■ Task
In the records below, find the line holding "Image resolution: width=547"; copy it and every line after it to the end, omitting all images.
#### Material for the task
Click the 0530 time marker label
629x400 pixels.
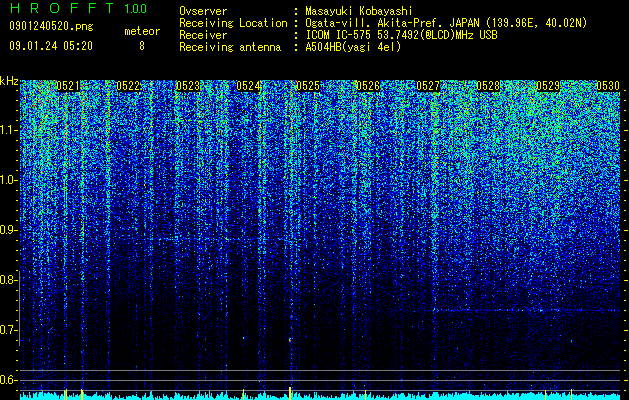[x=608, y=86]
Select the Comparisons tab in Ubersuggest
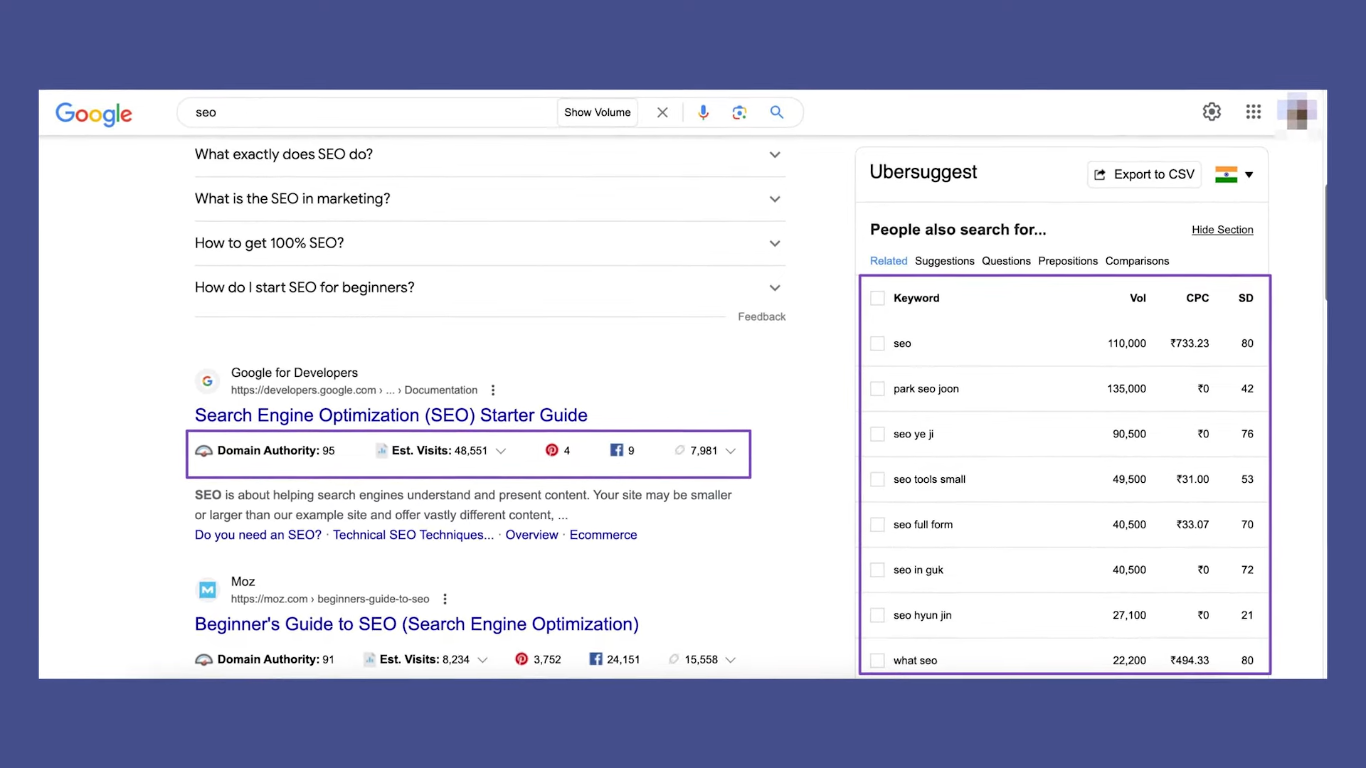This screenshot has height=768, width=1366. coord(1136,261)
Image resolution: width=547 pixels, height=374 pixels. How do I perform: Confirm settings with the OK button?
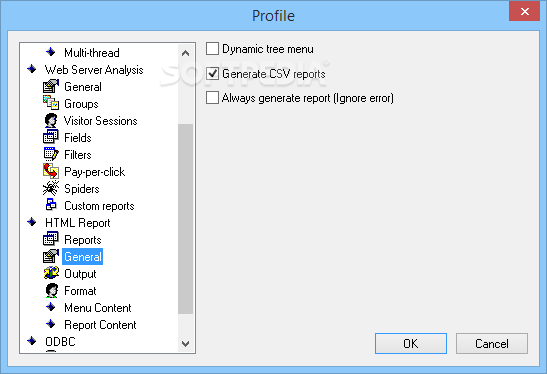(x=411, y=344)
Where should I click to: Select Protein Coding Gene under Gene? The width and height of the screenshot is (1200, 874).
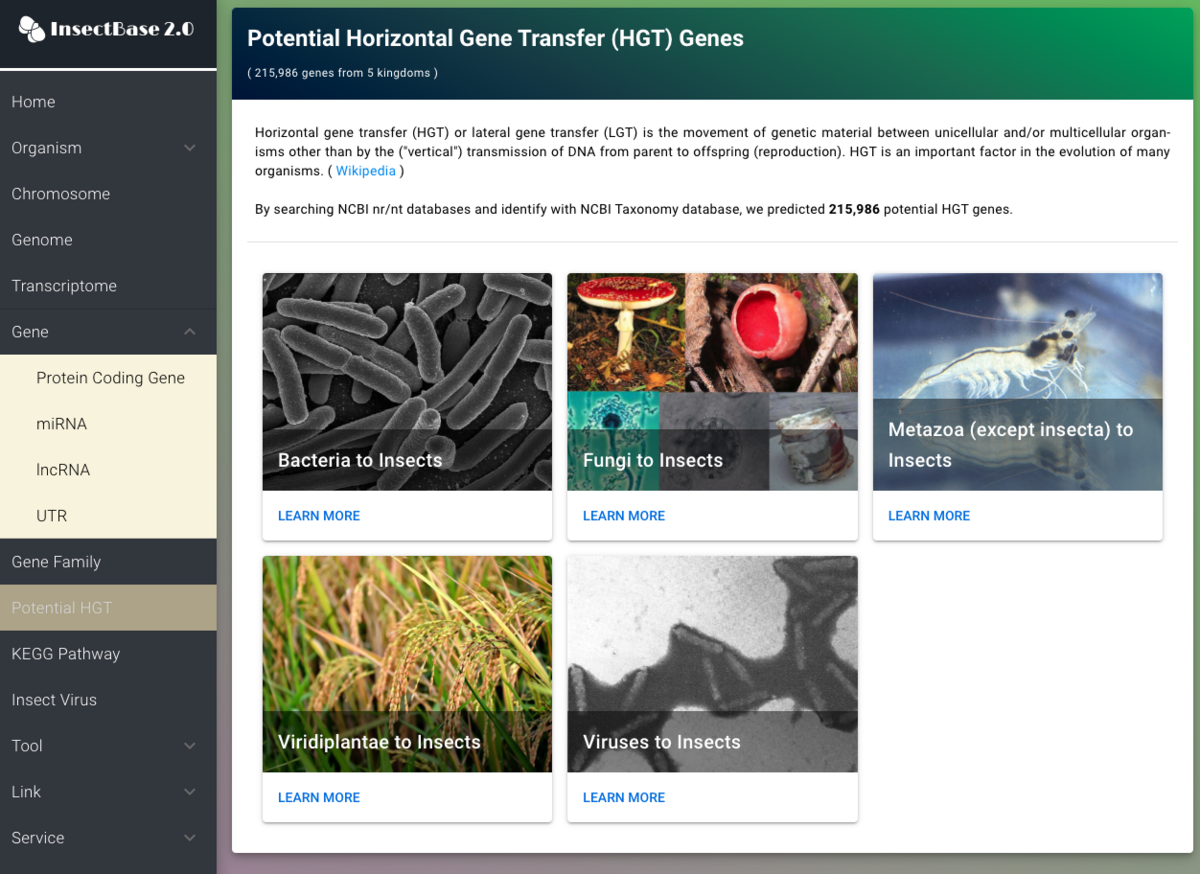110,377
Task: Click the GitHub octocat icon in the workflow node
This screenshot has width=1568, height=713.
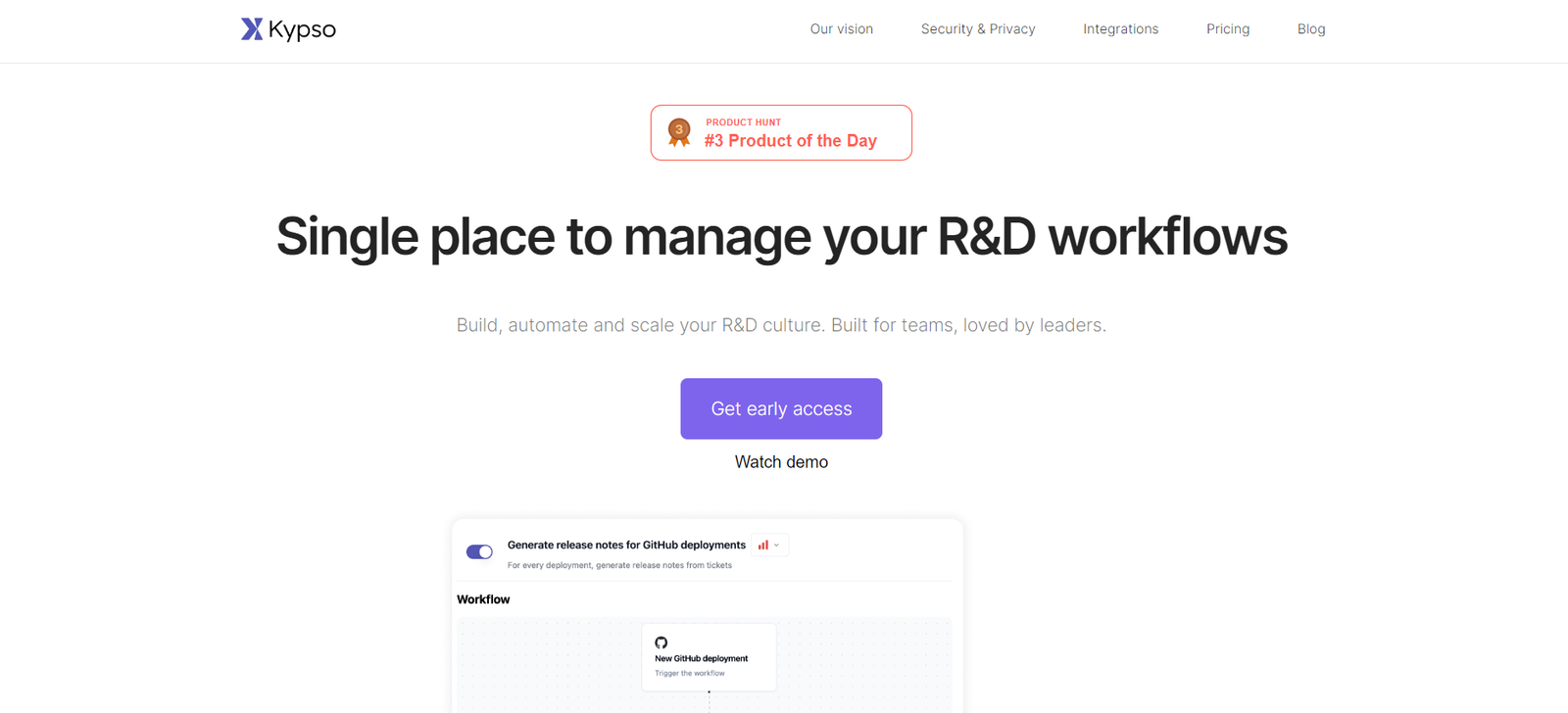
########
■ Response area
Image resolution: width=547 pixels, height=374 pixels. How do I perform: Confirm settings with the OK button?
(x=411, y=344)
Where should I click to: Select Protein Coding Gene under Gene? The width and height of the screenshot is (1200, 874).
110,377
Task: Click the GitHub octocat icon in the workflow node
This screenshot has width=1568, height=713.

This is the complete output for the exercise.